TG6002 Next generation Oncolytic Virus get Approval for Clinical Trails

Release Date: 26-Sep-2019

A new virus based immunotherapy was design and developed by a biotech company, for the treatment of solid tumors.  They got approval from the UK Medicines and Healthcare Products Regulatory Agency (MHRA) for phase I/IIa clinical trial of TG6002. This pharmaceutical product is administered via infusion in the intrahepatic artery (IHA) in the patient of colorectal cancer with unrespectable liver metastases (CRLM).


TG6002 is an oncolytic virus of next-generation, which works on multiple mechanism of action. It is developed in such a manner that it performs a variety of function in the body such as oncolysis, production of 5-FU and stimulating the immune response. TG6002 has been shown to induce both response in the primary tumor and an immune-mediated regression of distant metastases in preclinical experiments. It performs a local function of conversion of prodrug 5-FU into 5-FU and kills the cancerous cells.


According to the Dr. Maud Brandely, MD, PhD, Chief Medical Officer of Transgene, Current systemic therapies prolong survival of CRLM patients at the cost of significant side effects. We believe that TG6002 therapy administered via an IHA infusion potentially offers an additional effective and well tolerated treatment modality for these difficult to treat patients.

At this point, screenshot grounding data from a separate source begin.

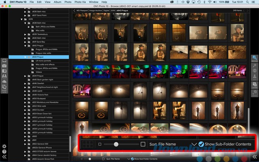The height and width of the screenshot is (162, 259).
Task: Open settings gear at bottom left
Action: tap(4, 146)
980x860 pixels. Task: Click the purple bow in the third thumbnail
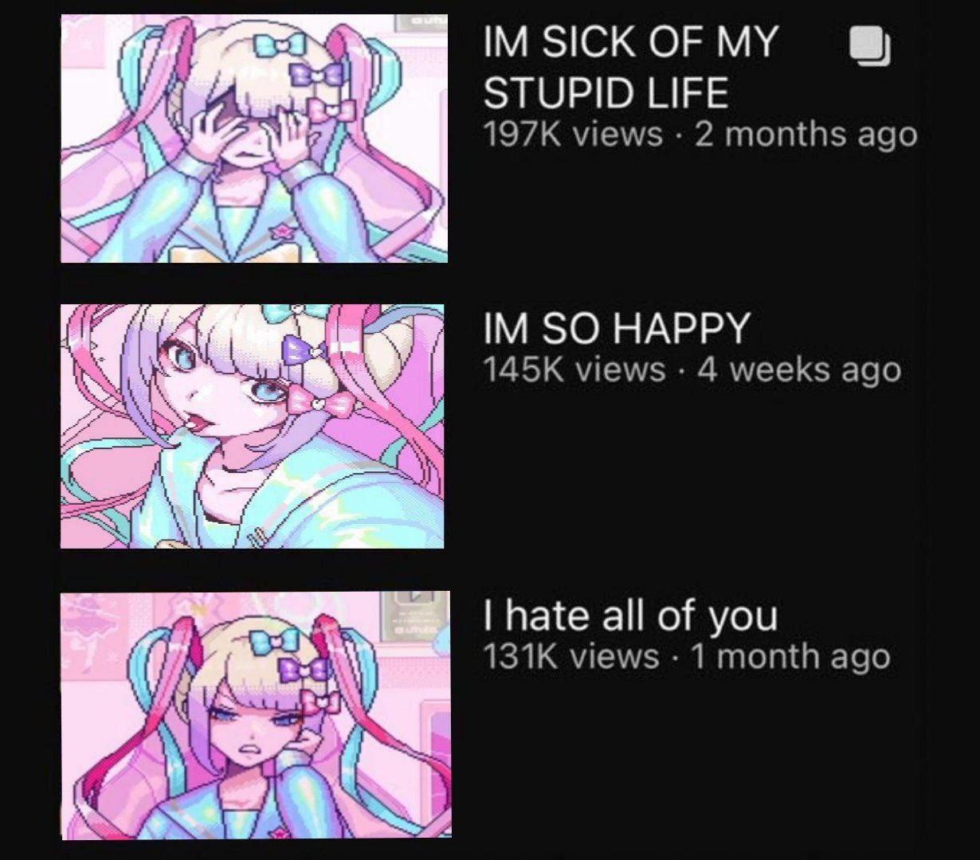(x=302, y=669)
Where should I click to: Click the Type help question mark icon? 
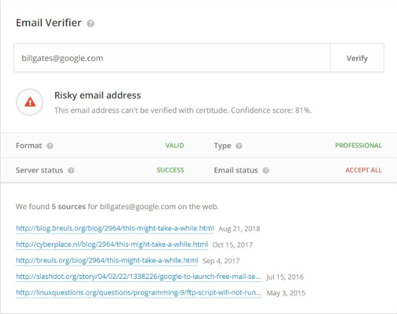[x=239, y=146]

He also added that By administering it via the intrahepatic artery, we believe we can conveniently deliver more concentrated doses of TG6002 to the tumor, to achieve better outcomes for unresectable colorectal cancer, whilst limiting systemic exposure. In parallel, Transgene is conducting a Phase 1/2 trial to investigate TG6002 in colorectal cancer patients when given intravenously


The trail performed is a single-arm open-label Phase 1/2a trial. This trail is performing for evaluating the safety, pharmacokinetics and efficacy of repeated and ascending doses of TG6002. The route of administration used in the study is parental, through intrahepatic artery. Oral 5-FC is also administered in the patient during the study, which is a non-cytotoxic pro-drug that can be converted in 5-FU. The study is expected to start in last of 2019 and could enroll up to 75 patients.